:: GIVEN TEXT ::
+--

# udev, usb-storage and fixed devices. Any Howto available?

## pactoo

Hello,

I do have 3 different, external USB storage devices and would like to assign each of those a fixed device node. Preferably something other than /dev/sdx, to avoid interferance with a changeable sata drive, so that I can assign a unique mountpoint to each in /etc/fstab.

Like: USB HD will alway be /dev/uda

The USB-Stick will always be /dev/udb, even if the USB-HD is not plugged in

The card reader which reads the SD card will alway be /dev/udc

Is that possible with udev ? I heared rumors, since having an arbitrary device getting /dev/sda, kind of first come, first serve, is, to be polite, really unlucky.

----------

## jeremah

Hi,

Have you looked at the guide here:

http://www.reactivated.net/udevrules.php

You'll need to do a bit of digging around to get it set up right but it should cover what you want to do.

----------

## mottegre

here's what i did for my removable usb drive

write a udev rule specific to the drive, in /etc/udev/rules.d/10-local.rules (create the file if it doesn't exist)

+--

:: DATASET CONTENT ::
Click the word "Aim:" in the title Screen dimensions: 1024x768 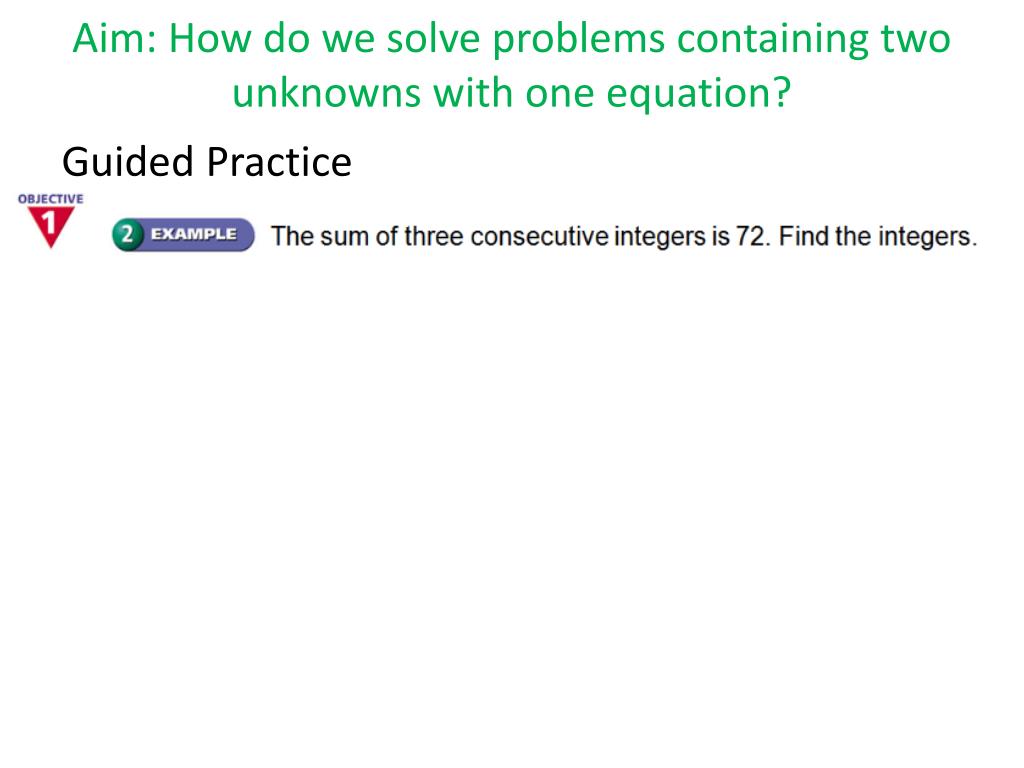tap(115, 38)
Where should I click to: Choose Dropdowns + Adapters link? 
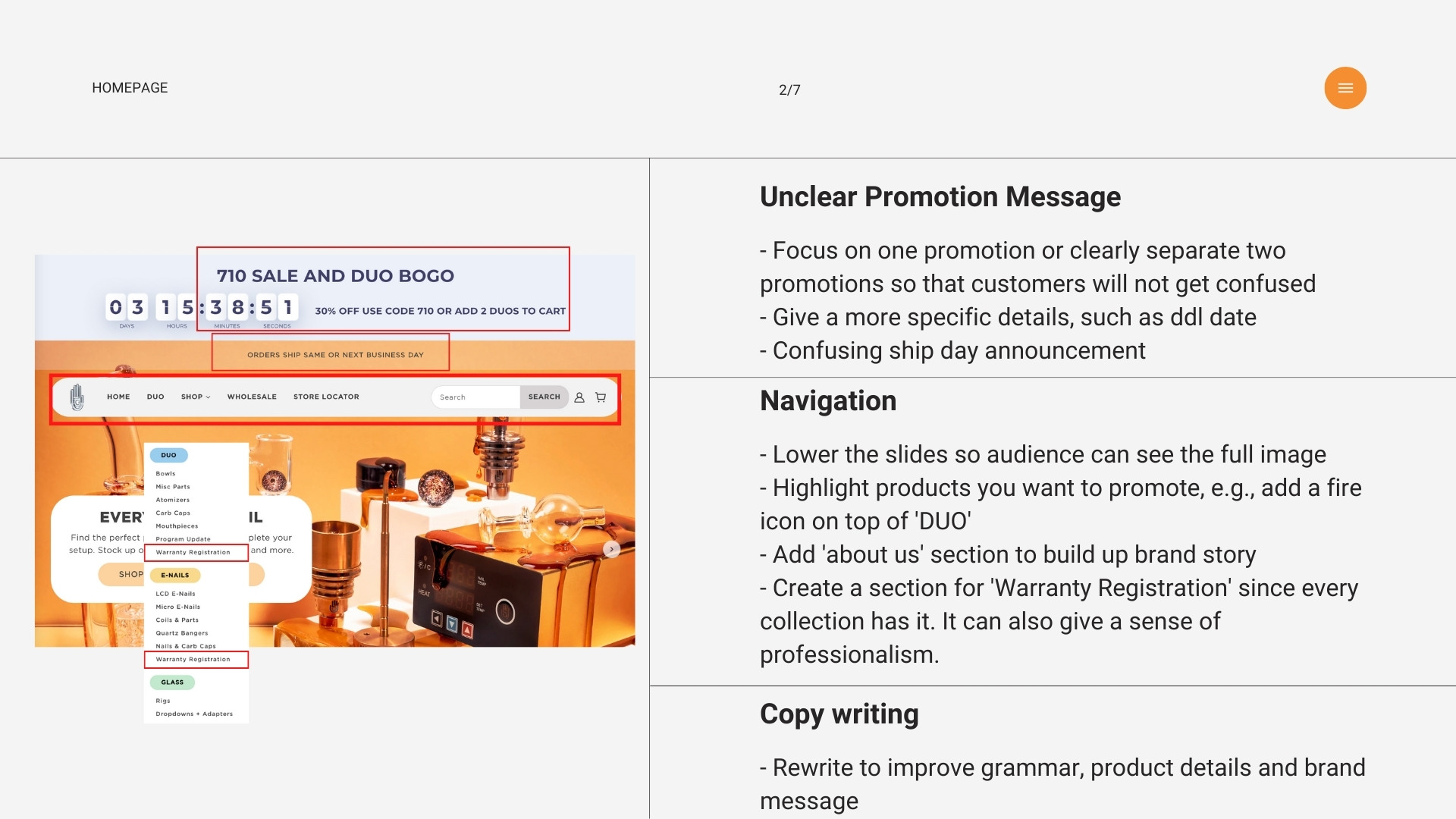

+--

:: BRIEF ::
Continue the forum thread about assigning fixed device nodes with udev from the point where it stops.

:: OUTPUT OF THE TASK ::
for example, by replacing the serial number by the one corresponding to your device

BUS="usb", KERNEL="sd*", SYSFS{serial}="200402023063", NAME="%k", SYMLINK="usbhd%n"

this will link /dev/usbhd to dev/sd_ , along with all the partitions (/dev/usbhd1 to /dev/sd_1, etc...)

----------

## pactoo

@mottegre: Thanks very much. However, where did you get the serial from ?

@jeremah: Nice link. Thanks. In case I ever get reborn in a more intelligent lifeform I promise will follow what I have read there  :Wink: 

----------

## mottegre

that's also in the link jeremah gave you.

section "Identifying devices through SYSFS files"

----------

## pactoo

Thanks. Worked, even though I am far away from understanding it. Wasn't exactly what I was looking for as I wanted to avoid /dev/sda beeing created at all by usb devices and /dev/uda being created instead as opposed to simply symlink, as this may still interfere with other scsi discs.

So if I boot with an usb stick which gets for various reasons mounted before the scsi discs it still messes up those devicenames of the harddrives. Gets interesting when those scsi discs are run in a softraid and which then consists of /dev/sda2-5 instead of sda1-4, as it was created. 

devfs was way superior here with its absolute adressing. Thats was what I wanted to archive, absolute adressing, too, but seems impossible with udev.

----------

## kael

I usually use the gentoo-nofb kernel on the LiveCD. When doing this, not only is /dev/sr0 not created, but neither is /dev/ram0.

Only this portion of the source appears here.